PROTECT AGAINST INJURIES
Avoid bites and scratches from animals, and even from your furry companions.
Remember, the saying “an ounce of prevention is better than a pound of cure” isn’t trite if what you could possibly be infected with can be physically debilitating for weeks or months – and in the case of some zoonotic diseases, have high mortality rates.

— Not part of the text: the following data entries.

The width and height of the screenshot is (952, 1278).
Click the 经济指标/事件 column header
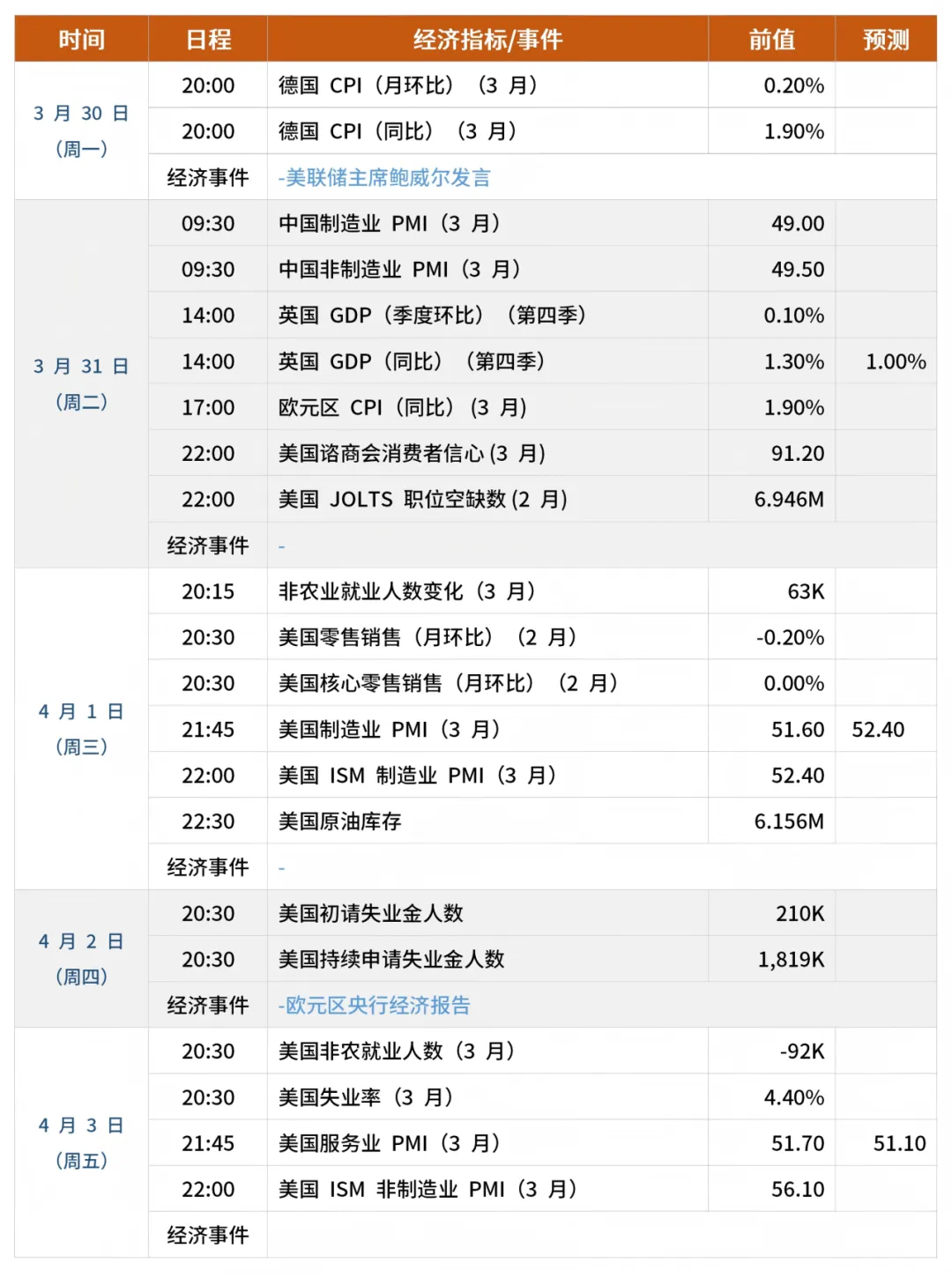[487, 40]
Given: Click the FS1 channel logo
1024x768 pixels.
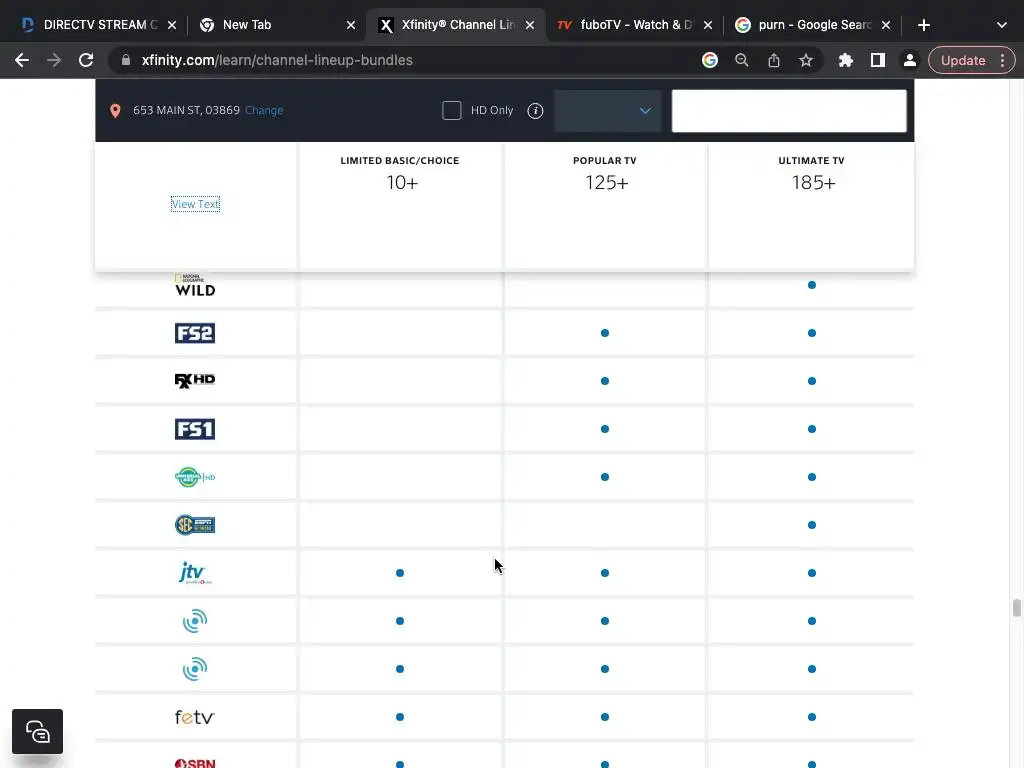Looking at the screenshot, I should pos(195,429).
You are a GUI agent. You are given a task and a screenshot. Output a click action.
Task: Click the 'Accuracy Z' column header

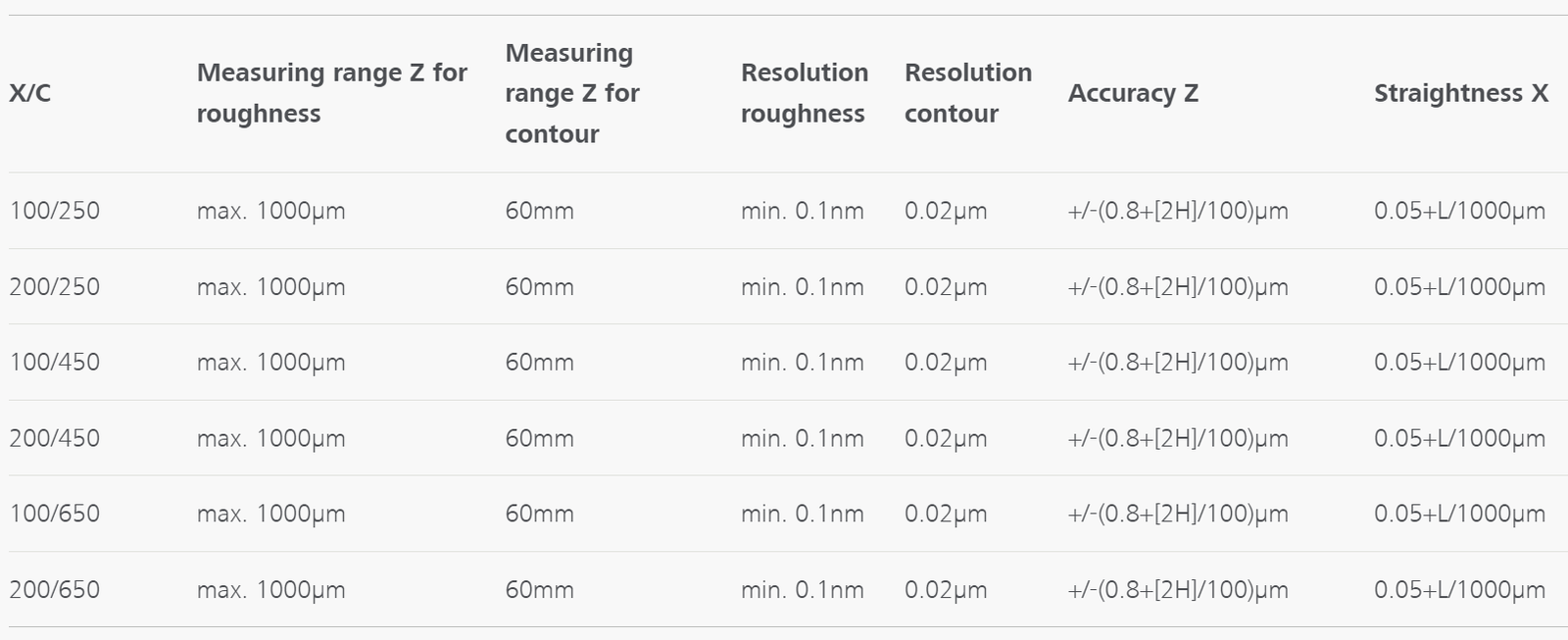tap(1133, 93)
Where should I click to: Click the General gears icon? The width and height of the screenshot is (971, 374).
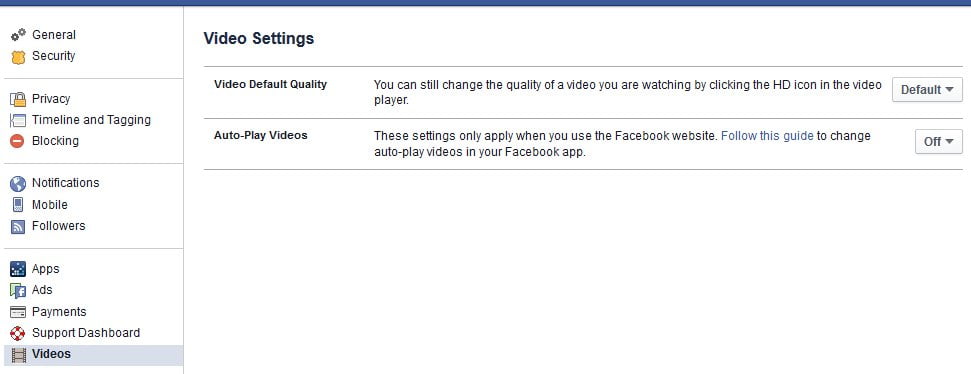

THE IMPACT OF MASS PRODUCTION
Mass production in the form of factory farming has many “bad habits” in itself, which likely contribute to the creation of more diseases. In a report from ProVeg, an international food awareness organization, they claim that 75% of all emerging infectious diseases have come from animals, both from wild animals (which, they assume, happened with COVID-19), and from farmed animals, as is the case in avian and swine flu.
ProVeg also wrote in their report that the preference for meat, eggs and other dairy products as major food sources is the source of close-contact issues between humans and animals, as mass-production farming puts more animals into the same amount of space available. By the same token, more animal habitats are also being invaded due to the need to expand mass-production operations, according to a 2020 article by Flora Southey for Food Navigator.
SO, WHAT IS THE SOLUTION?
Aside from control over global travel by humans, cleaning up wildlife trafficking will be important, so that animals who are possible carriers will not have the chance to become carriers and mutation tanks for diseases that can potentially infect humans.
The real challenge, though, will be the issue of how we can lower the demand for meat in our diet. After all, if we want the livestock industry to maintain its size and not expand anymore – or, even better, to shrink to manageable levels (or shrink to zero -Ed.) – then we must understand that a radical cultural shift in food and lifestyle culture is long past due.
If we want to prevent future pandemics, then we must be aware of how our food sources and mass-production facilities will need major modifications, if only to slow viruses down when it comes to evolving to attack human beings.